[AVAILABLE RECORDS]:

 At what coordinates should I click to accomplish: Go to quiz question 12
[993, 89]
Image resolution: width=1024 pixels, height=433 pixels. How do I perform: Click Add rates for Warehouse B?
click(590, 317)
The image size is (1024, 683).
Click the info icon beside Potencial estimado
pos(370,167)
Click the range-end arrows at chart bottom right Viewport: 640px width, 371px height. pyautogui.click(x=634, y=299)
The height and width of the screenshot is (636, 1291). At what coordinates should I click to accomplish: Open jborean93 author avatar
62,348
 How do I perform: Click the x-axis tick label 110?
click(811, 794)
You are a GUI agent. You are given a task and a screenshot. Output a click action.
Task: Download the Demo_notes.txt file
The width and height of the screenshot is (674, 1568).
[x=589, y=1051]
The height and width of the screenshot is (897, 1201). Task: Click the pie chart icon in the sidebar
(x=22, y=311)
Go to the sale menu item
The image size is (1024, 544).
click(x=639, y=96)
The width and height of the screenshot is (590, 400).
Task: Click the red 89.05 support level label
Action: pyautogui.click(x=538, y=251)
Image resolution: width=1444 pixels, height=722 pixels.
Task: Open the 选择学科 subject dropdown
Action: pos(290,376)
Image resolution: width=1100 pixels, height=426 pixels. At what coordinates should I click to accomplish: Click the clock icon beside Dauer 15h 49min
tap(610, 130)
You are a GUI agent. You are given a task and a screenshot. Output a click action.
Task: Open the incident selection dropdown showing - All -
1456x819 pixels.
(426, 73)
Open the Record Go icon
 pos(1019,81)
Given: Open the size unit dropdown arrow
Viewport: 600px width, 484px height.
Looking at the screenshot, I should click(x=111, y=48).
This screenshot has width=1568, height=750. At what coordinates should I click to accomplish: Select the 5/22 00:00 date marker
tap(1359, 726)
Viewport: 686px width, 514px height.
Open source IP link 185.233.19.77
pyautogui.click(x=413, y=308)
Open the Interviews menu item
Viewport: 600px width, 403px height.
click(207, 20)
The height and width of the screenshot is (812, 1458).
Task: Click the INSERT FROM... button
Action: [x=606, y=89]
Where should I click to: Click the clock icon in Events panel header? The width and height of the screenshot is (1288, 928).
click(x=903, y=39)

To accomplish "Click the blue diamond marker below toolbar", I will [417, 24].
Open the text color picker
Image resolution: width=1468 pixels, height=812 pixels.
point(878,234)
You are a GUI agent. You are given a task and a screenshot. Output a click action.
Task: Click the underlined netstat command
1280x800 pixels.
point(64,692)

[PROMPT]:
Give all of the records above again, replacing "icon" with "symbol" and leaving everything else unchanged.

[ANSWER TO THIS TASK]:
 At what coordinates should I click to accomplish: Go to quiz question 12
[993, 89]
Image resolution: width=1024 pixels, height=433 pixels. How do I perform: Click Add rates for Warehouse B?
click(590, 317)
The image size is (1024, 683).
Click the info symbol beside Potencial estimado
pos(370,167)
Click the range-end arrows at chart bottom right Viewport: 640px width, 371px height. pyautogui.click(x=634, y=299)
The height and width of the screenshot is (636, 1291). At what coordinates should I click to accomplish: Open jborean93 author avatar
62,348
 How do I perform: Click the x-axis tick label 110?
click(811, 794)
You are a GUI agent. You are given a task and a screenshot. Output a click action.
Task: Download the Demo_notes.txt file
The width and height of the screenshot is (674, 1568).
[x=589, y=1051]
The height and width of the screenshot is (897, 1201). Task: Click the pie chart symbol in the sidebar
(x=22, y=311)
Go to the sale menu item
The image size is (1024, 544).
click(x=639, y=96)
The width and height of the screenshot is (590, 400).
Task: Click the red 89.05 support level label
Action: pyautogui.click(x=538, y=251)
Image resolution: width=1444 pixels, height=722 pixels.
Task: Open the 选择学科 subject dropdown
Action: pos(290,376)
Image resolution: width=1100 pixels, height=426 pixels. At what coordinates should I click to accomplish: Click the clock symbol beside Dauer 15h 49min
tap(610, 130)
You are a GUI agent. You are given a task and a screenshot. Output a click action.
Task: Open the incident selection dropdown showing - All -
1456x819 pixels.
(426, 73)
Open the Record Go symbol
 pos(1019,81)
Given: Open the size unit dropdown arrow
Viewport: 600px width, 484px height.
Looking at the screenshot, I should click(x=111, y=48).
This screenshot has width=1568, height=750. At what coordinates should I click to accomplish: Select the 5/22 00:00 date marker
tap(1359, 726)
Viewport: 686px width, 514px height.
Open source IP link 185.233.19.77
pyautogui.click(x=413, y=308)
Open the Interviews menu item
Viewport: 600px width, 403px height.
click(207, 20)
The height and width of the screenshot is (812, 1458).
Task: Click the INSERT FROM... button
Action: [x=606, y=89]
Where should I click to: Click the clock symbol in Events panel header? The width and height of the screenshot is (1288, 928).
click(x=903, y=39)

To accomplish "Click the blue diamond marker below toolbar", I will [417, 24].
Open the text color picker
Image resolution: width=1468 pixels, height=812 pixels.
point(878,234)
You are a GUI agent. You are given a task and a screenshot. Output a click action.
Task: Click the underlined netstat command
1280x800 pixels.
point(64,692)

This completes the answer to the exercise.